Designed to deliver 100,000 barrels of oil and 200 million scf of gas (a total 130,000 barrels of oil equivalent, boe) per day, the Perdido Spar will bring in production from three fields: Great White, Silvertip and Tobago.
When complete, the Perdido spar will be 882 feet (269 m) from the keel to the top of the drilling derrick, with a hull diameter of 118 feet (36 m). The spar will be moored by nine chain and polyester rope mooring lines to the sea bed; 22 wells will be linked to the Perdido Spar above. Oil and gas will be pumped to the surface against the extreme pressure of the deepwater by 1,500 hp electric pumps.
|The Paleogene reservoir. Click to enlarge.|
These fields are located in 10 Outer Continental Shelf blocks in Alaminos Canyon, approximately 200 miles south of Freeport, TX. This development will provide the first Gulf of Mexico commercial production from a Paleogene reservoir.

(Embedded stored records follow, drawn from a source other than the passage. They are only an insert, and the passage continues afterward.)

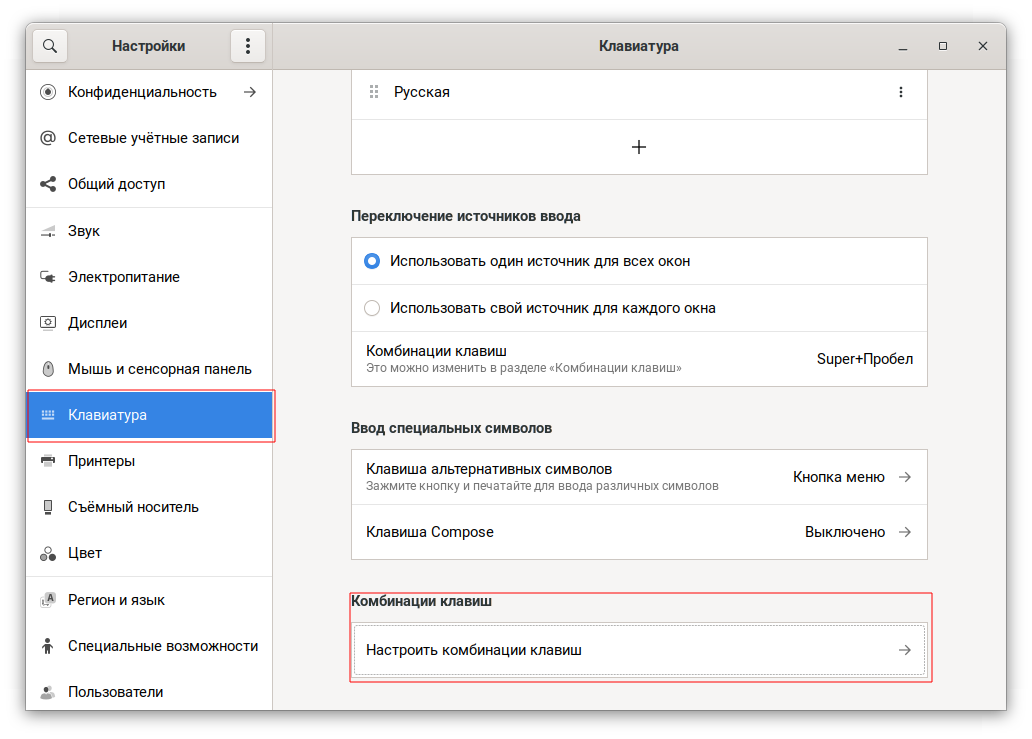
Task: Click the printer icon next to Принтеры
Action: 47,461
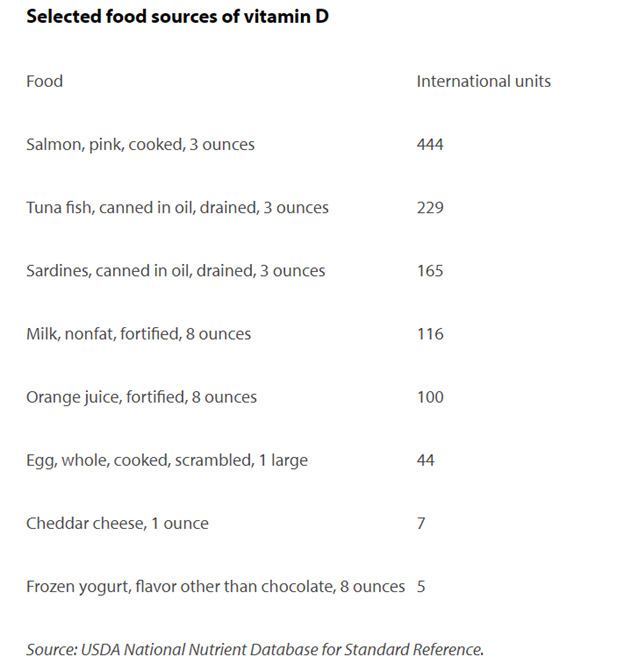Click the value 5 for frozen yogurt

coord(421,586)
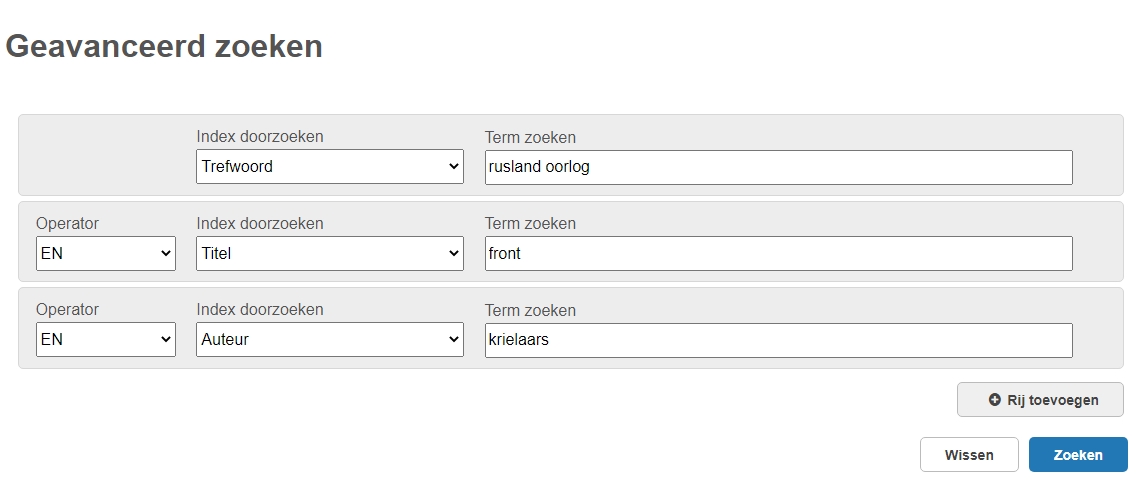
Task: Click the 'Term zoeken' label above 'krielaars'
Action: [530, 310]
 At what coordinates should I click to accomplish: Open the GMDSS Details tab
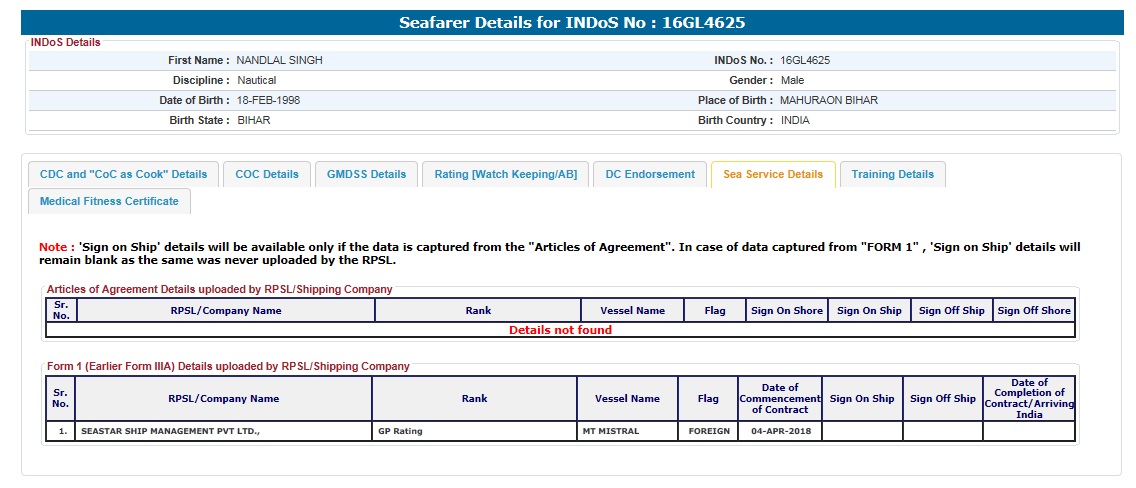367,174
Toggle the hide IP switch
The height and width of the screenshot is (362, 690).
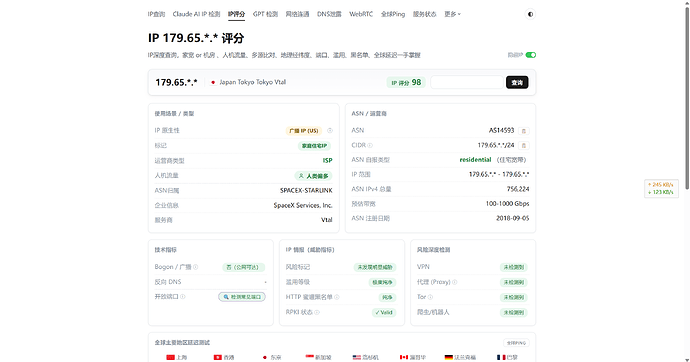coord(531,55)
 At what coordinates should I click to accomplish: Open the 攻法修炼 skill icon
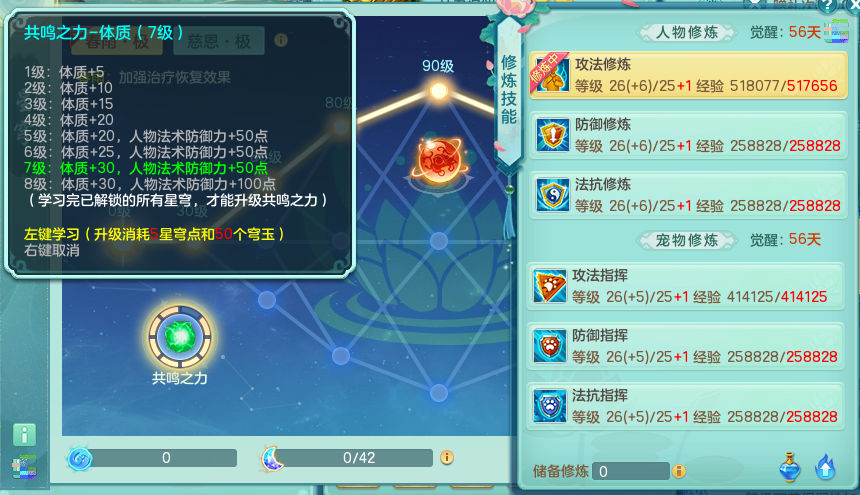pos(552,75)
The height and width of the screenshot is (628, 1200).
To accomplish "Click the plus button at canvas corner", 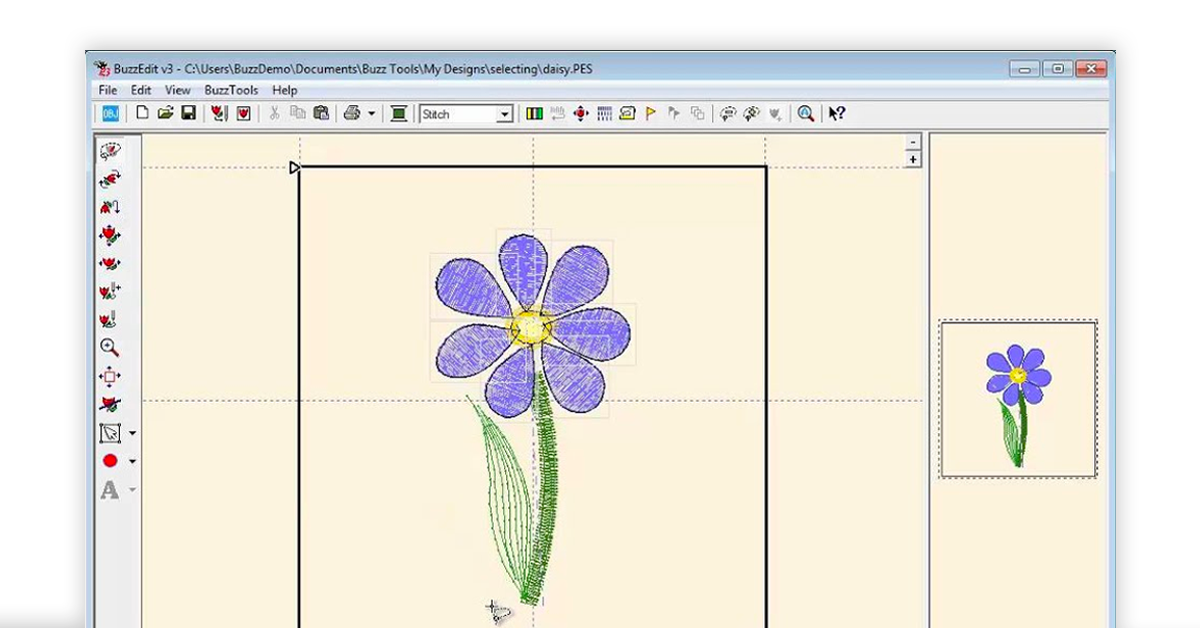I will pos(913,159).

The concept for the regional development includes a common processing hub—the Perdido Spar platform—that incorporates drilling capability and functionality to gather, process and export production.
The Perdido development will represent the first application two new key technologies to enable production from ultra deepwater:
Full host-scale subsea separating and boosting, which enables improved recovery by removing about 2,000 psi of back pressure from the wells.

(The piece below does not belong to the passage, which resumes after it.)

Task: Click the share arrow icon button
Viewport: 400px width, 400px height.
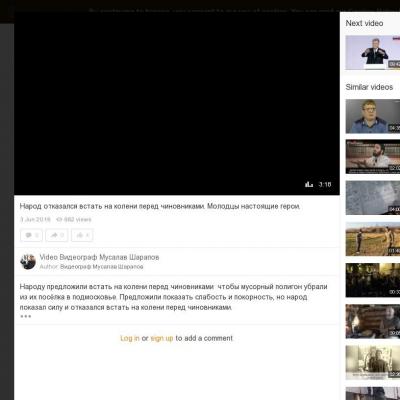Action: (x=57, y=235)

Wet tree direct vertical access (DVA) wells from a spar. Using a DVA configuration allows a larger number of subsea completions to be accessed by the facility’s rig drilling. The wet tree DVA system will use a single high pressure drilling and completion riser suspended from the host to access 22 subsea trees directly below the host. The configuration will allow the use of a surface blow-out preventer (BOP) for the drilling, completion and later sidetracking of wells. By utilizing a single well slot for accessing the wells beneath the host, the size and cost of the host can be reduced without limiting well count flexibility.
|The spar was towed in horizontal position out to its location, then raised upright to float. Click to enlarge.|
The spar platform. Spar platforms—named for logs used as buoys in shipping and moored in place vertically—are among the largest offshore platforms in use. The spar does not extend all the way to the seafloor, but instead is tethered to the bottom by a series of cables and lines.

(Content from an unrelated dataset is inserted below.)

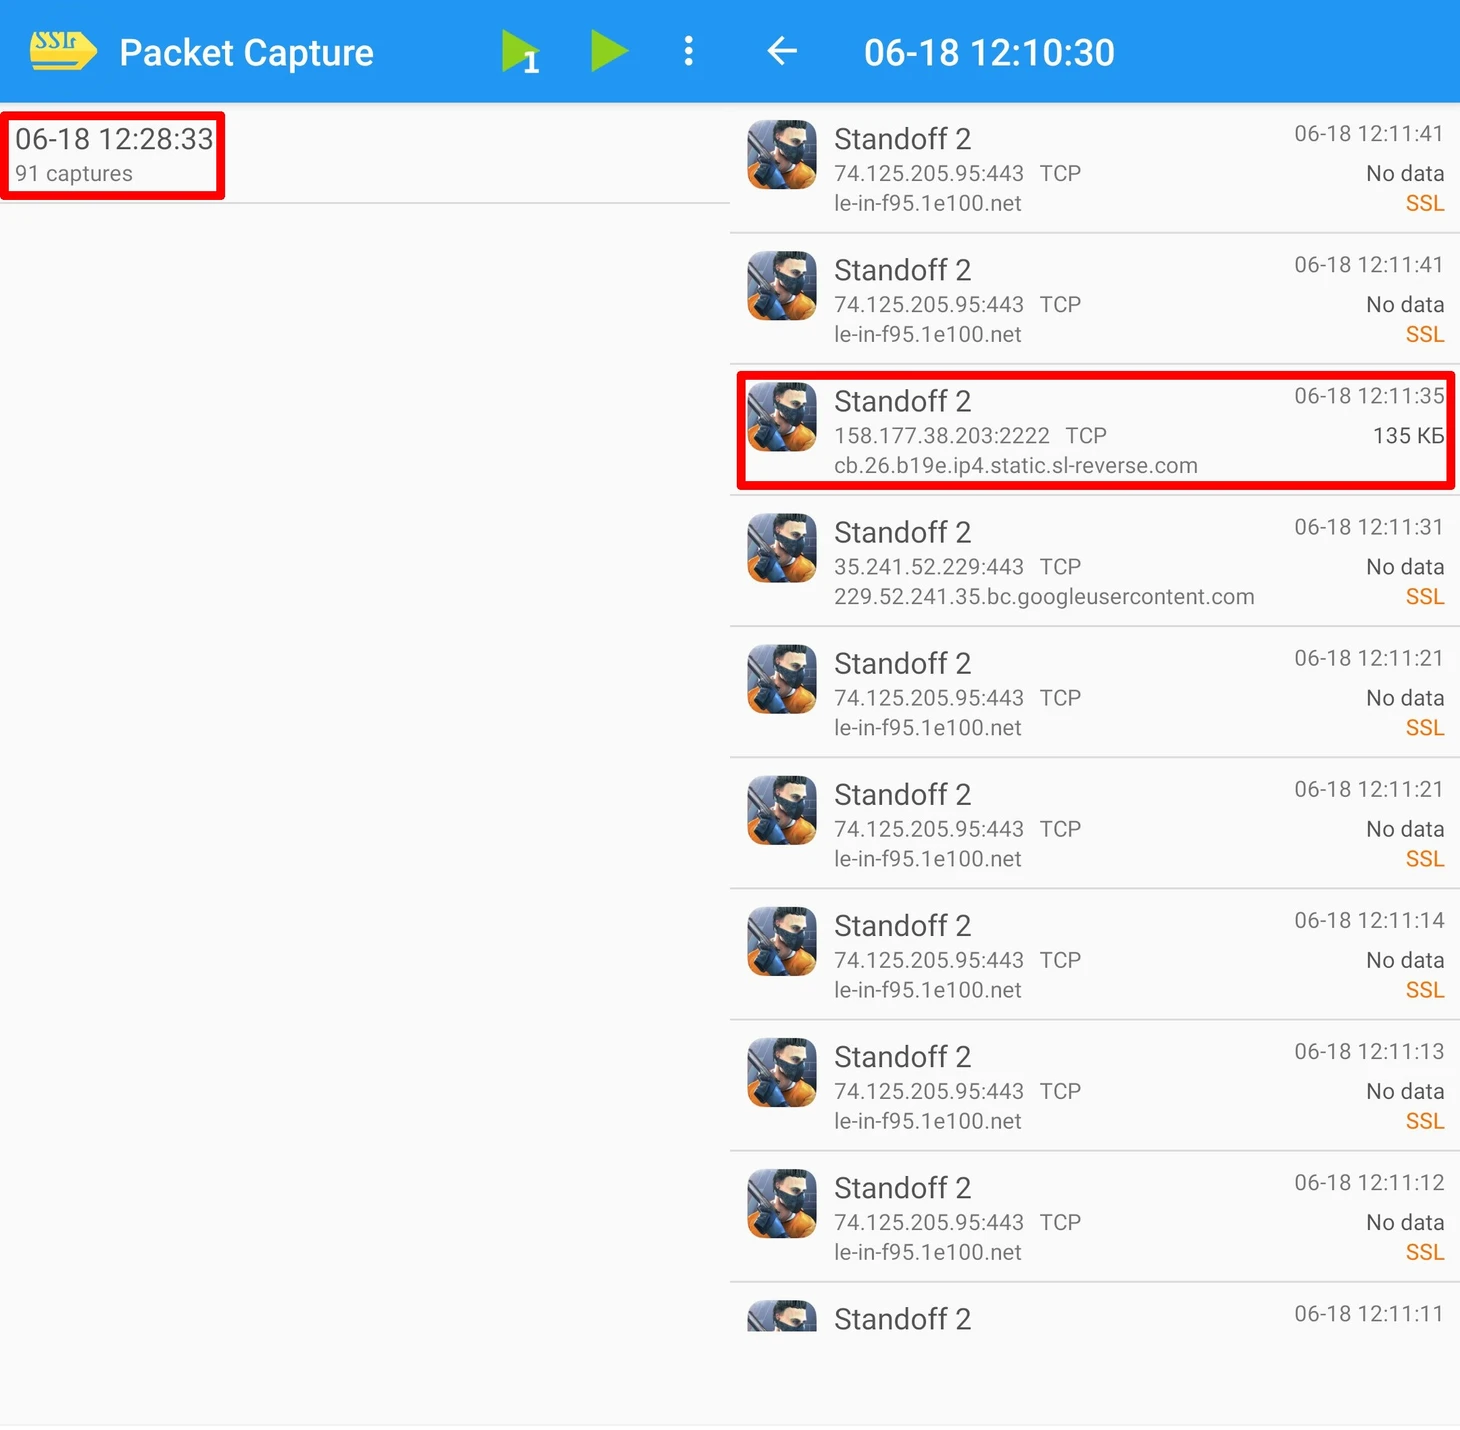Image resolution: width=1460 pixels, height=1430 pixels.
Task: Click the Standoff 2 icon in the 12:11:14 entry
Action: click(x=782, y=941)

The Perdido spar, built by French oilfield services company Technip, consists of a large-diameter, single vertical cylinder supporting a deck with an open truss with a hard tank bottom. This large cylinder helps stabilize the platform in the water, and allows for movement to absorb the force of a potential hurricane.
The first spar platform in the GOM was installed in September of 1996, with a cylinder measuring 705 feet long and 72 feet in diameter. The platform operated in 1,930 feet of water. The current water depth record for a spar host is 5,610 feet for Dominion’s Devil’s Tower spar, located on Mississippi Canyon Block 773.